Stored dataset items
━━━━━━━━
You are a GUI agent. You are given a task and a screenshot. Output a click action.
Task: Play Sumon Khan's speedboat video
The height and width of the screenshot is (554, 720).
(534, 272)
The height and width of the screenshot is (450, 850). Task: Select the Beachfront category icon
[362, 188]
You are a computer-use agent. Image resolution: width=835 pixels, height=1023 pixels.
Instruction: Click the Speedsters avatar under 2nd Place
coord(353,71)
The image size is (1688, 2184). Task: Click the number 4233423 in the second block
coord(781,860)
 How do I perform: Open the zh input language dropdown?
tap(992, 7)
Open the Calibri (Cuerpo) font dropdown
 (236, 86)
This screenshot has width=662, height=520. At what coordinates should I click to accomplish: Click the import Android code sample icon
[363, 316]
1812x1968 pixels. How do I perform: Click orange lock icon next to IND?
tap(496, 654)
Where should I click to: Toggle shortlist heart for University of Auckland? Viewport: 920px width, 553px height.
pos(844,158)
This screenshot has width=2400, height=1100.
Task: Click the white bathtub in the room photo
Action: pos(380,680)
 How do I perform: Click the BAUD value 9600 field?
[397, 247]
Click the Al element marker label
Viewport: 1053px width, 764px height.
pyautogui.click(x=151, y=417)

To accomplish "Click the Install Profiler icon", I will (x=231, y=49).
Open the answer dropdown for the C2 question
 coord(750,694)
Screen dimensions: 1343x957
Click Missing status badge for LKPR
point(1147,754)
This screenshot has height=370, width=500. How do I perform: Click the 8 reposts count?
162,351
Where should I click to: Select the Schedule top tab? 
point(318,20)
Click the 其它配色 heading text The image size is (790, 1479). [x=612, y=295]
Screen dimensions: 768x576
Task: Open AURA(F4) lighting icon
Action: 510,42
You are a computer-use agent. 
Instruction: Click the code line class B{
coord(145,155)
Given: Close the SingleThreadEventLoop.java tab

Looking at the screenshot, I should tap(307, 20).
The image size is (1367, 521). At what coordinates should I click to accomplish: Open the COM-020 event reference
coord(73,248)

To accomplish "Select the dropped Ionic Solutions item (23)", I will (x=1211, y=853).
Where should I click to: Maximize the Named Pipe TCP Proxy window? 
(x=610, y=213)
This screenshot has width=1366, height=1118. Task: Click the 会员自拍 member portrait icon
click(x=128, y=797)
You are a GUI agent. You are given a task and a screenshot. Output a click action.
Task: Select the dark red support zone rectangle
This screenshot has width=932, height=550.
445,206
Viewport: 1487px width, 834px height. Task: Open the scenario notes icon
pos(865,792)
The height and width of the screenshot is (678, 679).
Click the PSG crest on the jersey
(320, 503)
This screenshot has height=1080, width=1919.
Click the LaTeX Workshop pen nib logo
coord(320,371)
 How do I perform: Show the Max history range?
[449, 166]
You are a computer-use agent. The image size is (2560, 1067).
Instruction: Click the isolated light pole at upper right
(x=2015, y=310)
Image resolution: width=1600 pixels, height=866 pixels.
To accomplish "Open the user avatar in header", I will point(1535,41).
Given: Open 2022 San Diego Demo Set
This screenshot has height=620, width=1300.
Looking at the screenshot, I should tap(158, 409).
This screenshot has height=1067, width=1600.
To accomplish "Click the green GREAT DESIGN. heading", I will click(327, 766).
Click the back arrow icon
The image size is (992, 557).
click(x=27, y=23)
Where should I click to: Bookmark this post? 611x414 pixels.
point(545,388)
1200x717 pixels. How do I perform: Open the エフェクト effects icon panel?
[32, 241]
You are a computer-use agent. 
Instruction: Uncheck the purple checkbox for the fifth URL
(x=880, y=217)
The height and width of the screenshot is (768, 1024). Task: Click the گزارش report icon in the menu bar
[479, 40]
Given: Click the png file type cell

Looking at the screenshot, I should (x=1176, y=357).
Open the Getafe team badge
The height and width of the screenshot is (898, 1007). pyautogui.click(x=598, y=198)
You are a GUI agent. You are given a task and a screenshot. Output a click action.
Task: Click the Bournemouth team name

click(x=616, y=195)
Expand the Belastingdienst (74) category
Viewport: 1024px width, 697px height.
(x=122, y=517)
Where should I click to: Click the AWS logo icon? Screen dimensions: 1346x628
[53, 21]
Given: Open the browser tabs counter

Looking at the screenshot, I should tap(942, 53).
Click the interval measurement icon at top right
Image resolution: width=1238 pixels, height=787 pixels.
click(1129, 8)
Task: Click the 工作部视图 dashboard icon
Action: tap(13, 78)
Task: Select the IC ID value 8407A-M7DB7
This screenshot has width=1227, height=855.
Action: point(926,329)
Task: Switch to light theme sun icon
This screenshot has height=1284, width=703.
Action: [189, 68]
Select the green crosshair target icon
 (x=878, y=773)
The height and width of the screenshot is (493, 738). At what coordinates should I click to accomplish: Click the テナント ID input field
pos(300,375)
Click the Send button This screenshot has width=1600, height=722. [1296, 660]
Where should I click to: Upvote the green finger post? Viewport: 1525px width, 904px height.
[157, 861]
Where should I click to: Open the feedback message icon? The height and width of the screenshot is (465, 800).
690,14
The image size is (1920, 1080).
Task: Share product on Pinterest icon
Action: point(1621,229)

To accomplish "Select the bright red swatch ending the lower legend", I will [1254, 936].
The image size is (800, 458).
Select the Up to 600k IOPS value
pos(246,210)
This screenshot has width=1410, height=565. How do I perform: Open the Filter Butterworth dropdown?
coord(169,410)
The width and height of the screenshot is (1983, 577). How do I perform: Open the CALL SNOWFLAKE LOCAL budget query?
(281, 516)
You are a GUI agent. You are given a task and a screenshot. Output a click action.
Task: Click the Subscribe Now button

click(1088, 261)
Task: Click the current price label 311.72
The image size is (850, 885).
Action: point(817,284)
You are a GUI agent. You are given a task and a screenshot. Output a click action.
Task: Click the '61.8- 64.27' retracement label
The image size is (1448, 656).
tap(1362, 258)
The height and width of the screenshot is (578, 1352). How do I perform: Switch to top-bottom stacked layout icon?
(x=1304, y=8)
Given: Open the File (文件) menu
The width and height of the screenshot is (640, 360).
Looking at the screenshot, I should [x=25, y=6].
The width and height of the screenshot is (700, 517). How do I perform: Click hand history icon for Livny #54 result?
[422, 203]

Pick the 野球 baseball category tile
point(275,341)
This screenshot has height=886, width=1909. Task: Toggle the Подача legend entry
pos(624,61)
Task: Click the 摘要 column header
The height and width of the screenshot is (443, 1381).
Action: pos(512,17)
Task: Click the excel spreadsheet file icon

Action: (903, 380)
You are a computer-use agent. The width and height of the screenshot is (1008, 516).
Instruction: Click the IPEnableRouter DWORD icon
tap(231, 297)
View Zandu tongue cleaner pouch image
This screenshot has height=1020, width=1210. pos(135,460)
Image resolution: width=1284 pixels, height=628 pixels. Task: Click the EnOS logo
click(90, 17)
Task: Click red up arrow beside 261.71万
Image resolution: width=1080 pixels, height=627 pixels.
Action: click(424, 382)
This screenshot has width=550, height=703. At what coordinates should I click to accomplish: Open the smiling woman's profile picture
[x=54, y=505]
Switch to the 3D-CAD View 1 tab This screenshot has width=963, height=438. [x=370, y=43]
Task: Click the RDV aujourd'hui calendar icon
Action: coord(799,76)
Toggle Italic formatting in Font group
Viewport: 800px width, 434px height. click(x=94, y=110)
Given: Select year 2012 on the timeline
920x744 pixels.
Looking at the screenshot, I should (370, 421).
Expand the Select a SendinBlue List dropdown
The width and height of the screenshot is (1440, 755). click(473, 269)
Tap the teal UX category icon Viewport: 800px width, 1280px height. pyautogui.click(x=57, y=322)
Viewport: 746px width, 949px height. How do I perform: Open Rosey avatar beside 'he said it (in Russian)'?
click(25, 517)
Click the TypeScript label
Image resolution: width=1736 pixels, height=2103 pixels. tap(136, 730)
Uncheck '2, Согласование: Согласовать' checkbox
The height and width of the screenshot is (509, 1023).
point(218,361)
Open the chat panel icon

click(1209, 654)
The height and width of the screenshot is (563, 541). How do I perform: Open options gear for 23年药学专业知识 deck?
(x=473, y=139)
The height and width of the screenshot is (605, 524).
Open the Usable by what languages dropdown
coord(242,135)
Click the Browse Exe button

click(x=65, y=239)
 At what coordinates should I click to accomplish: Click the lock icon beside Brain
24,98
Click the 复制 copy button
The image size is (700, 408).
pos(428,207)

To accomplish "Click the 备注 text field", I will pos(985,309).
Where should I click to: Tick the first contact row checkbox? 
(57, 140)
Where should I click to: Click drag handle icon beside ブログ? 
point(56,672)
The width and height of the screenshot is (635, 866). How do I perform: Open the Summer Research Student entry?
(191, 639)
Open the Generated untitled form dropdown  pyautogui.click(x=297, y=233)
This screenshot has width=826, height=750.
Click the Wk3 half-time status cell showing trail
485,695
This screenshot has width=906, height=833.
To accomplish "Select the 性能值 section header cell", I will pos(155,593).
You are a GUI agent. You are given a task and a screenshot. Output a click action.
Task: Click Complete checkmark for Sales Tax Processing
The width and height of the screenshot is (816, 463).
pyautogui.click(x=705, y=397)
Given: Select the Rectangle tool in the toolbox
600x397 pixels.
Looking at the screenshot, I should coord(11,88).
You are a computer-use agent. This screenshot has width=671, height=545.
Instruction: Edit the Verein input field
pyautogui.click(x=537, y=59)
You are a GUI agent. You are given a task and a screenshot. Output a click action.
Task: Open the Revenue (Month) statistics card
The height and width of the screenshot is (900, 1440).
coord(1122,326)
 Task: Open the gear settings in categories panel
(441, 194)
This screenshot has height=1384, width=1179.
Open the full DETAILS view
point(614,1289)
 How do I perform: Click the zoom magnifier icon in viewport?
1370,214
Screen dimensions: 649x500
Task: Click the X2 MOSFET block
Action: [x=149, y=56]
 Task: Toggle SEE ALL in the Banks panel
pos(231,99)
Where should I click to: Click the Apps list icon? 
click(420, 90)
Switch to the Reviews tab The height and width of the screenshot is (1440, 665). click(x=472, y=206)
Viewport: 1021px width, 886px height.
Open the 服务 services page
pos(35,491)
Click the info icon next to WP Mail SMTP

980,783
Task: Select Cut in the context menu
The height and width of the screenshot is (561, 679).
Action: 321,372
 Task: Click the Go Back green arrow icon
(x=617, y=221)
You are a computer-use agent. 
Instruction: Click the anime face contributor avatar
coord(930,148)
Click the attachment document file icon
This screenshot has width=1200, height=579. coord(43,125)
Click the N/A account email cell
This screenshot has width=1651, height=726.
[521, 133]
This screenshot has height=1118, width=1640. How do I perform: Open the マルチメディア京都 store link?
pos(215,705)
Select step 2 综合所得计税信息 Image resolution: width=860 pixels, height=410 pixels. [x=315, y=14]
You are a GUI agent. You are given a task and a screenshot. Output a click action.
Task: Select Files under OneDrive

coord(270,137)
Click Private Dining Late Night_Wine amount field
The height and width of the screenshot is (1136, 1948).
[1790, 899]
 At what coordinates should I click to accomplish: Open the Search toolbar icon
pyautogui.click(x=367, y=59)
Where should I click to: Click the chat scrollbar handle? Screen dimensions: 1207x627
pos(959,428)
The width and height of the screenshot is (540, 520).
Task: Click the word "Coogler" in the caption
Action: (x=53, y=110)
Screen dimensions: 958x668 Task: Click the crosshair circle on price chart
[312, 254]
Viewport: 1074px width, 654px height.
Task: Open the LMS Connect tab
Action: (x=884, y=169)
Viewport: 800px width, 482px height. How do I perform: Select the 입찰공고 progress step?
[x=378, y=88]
━━━━━━━━
> [WHAT TO WORK ON]
Would you please copy all lines in the data that contain the word "computer"?

> [SOLUTION FOR THIS PROBLEM]
You are a computer-use agent. Image resolution: width=835 pixels, height=1023 pixels.
You are a computer-use agent. 
You are a computer-use agent. The image size is (2560, 1067).
You are a computer-use agent. 
You are a computer-use agent. The width and height of the screenshot is (1008, 516).
You are a computer-use agent. This screenshot has width=671, height=545.
You are a computer-use agent. 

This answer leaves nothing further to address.